Such Is Life (Takový je život) – Carl Junghans (1930)

With Takový je život we stand at the very twilight of Czech silent cinema, a film that opens the door to the sound era in one of the most compelling ways imaginable. Loosely inspired by Émile Zola’s La curée, German director Carl Junghans sought to bring to the screen the story of an ordinary family but the path to production was anything but simple. As early as 1925 he attempted to have the film produced in Germany, only to face repeated obstacles that ultimately led him to Prague, where the project was finally realized. Can it therefore be considered a Czech film? Given the cast, the setting, and its place within Czech film history, I would argue that it absolutely can (at least within the scope of this project).

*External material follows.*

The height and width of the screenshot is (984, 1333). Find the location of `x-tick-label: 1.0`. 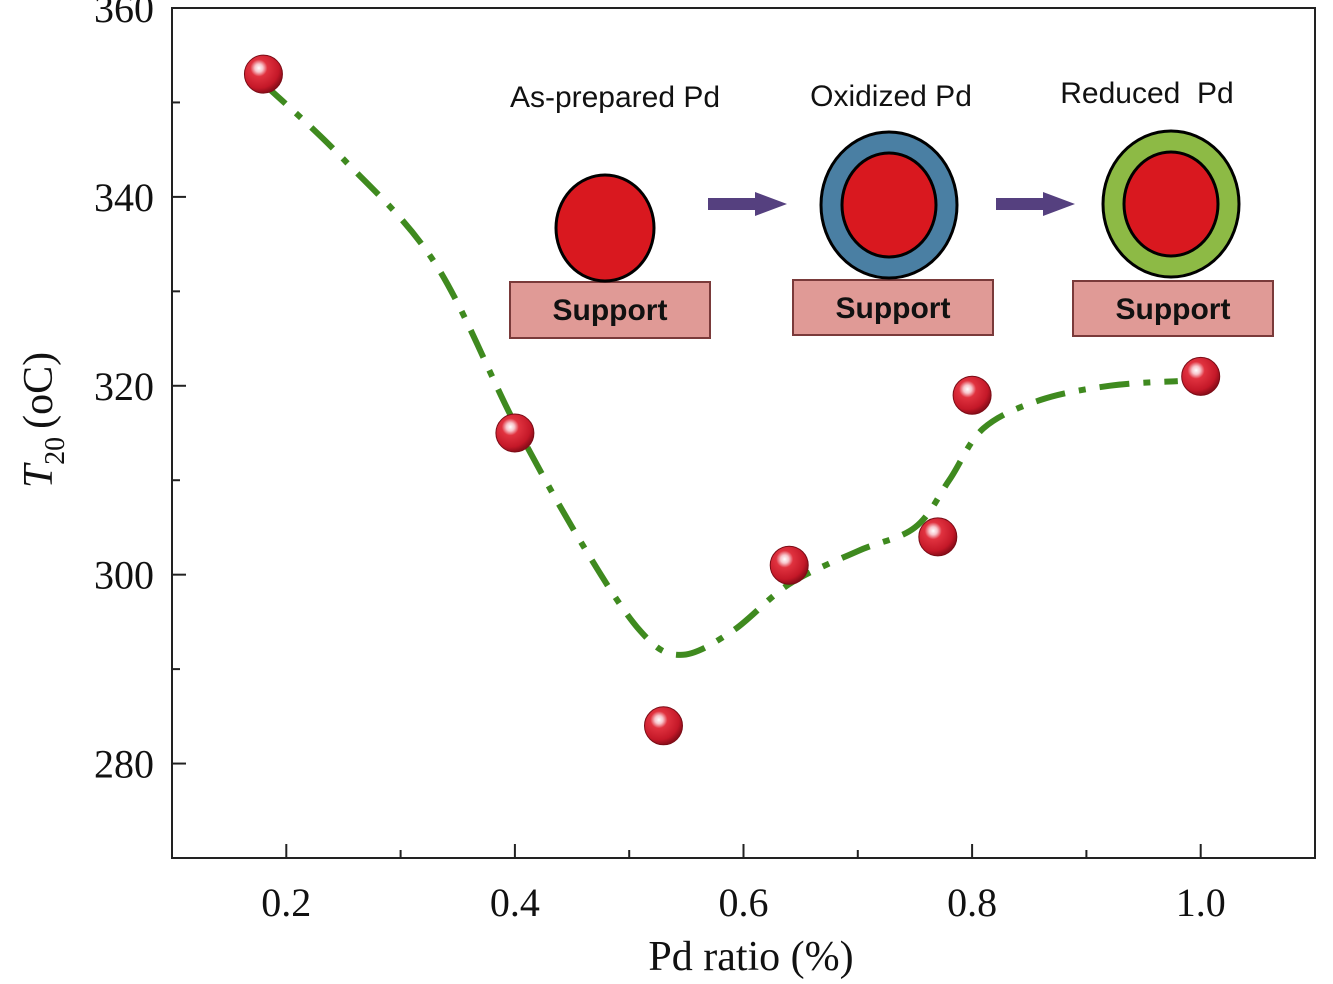

x-tick-label: 1.0 is located at coordinates (1201, 902).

Through a series of everyday moments, the film follows the life of a working-class family: a woman (Vera Baranovskaja), tireless and selfless, always ready to help others; her husband (Theodor Pištěk), an alcoholic, unwilling to work and involved with another woman; and their daughter (Máňa Ženíšková), a beautiful young woman forced to take a job she despises simply to save a little money. Before long, their fragile balance collapses. All three lose their jobs, and the husband goes so far as to steal the family’s meager savings to buy alcohol, prompting his wife to throw him out of the house. In the final moments of the film, tragedy strikes in a cruelly ironic way. While washing clothes in boiling water, the woman tries to save a child who has dangerously leaned out of a window. She slips, falls against the basin, and is horribly burned. Her husband returns only at the very end, just in time to hold her hand as she dies. After the funeral, friends and relatives quietly head back home, resuming their lives.

Here, the plot feels less like a narrative engine and more like a pretext to capture fragments of everyday life. Junghans brings us directly into the home during moments of labor and rest, observing a lower-class family that earns just enough to survive, sometimes not even that. The storyline gradually recedes into the background, while the camera focuses instead on countless small details of contemporary life, many of which I’ve tried to highlight through the images accompanying the original article. Junghans is particularly fascinated by hands: their movements, their gestures, the physicality of work. Each character is shown at least twice performing their job, as if to forge an inseparable bond between labor and daily routine. Perhaps for this reason, the film lacks a clearly defined historical setting, the events could have taken place at almost any moment in time. Another striking feature is the editing, which is extremely rapid and fragmented, often presenting the same scene through multiple shots and angles, as if offering the viewer several perspectives on the same reality.

The prevailing mood, however, is deeply pessimistic. Beneath the title—That’s Life—lies a profound sense of inevitability and suffering, something many of us have experienced and which seems to be an inescapable part of human existence. The film leaves the viewer with a lingering feeling of injustice. Vera Baranovskaja delivers a magnificent performance, creating a character who feels intensely alive: a woman who endures hardship with dignity, who rolls up her sleeves and keeps going without expecting help from above. That it is precisely she who is punished, rather than the idle, morally corrupt husband, subverts the familiar moral logic of American or Scandinavian cinema of the period and leaves the viewer unsettled. There is no justification for her tragic fate, no moral lesson to soften the blow. And perhaps that is the film’s most devastating truth: life, quite simply, can be like this.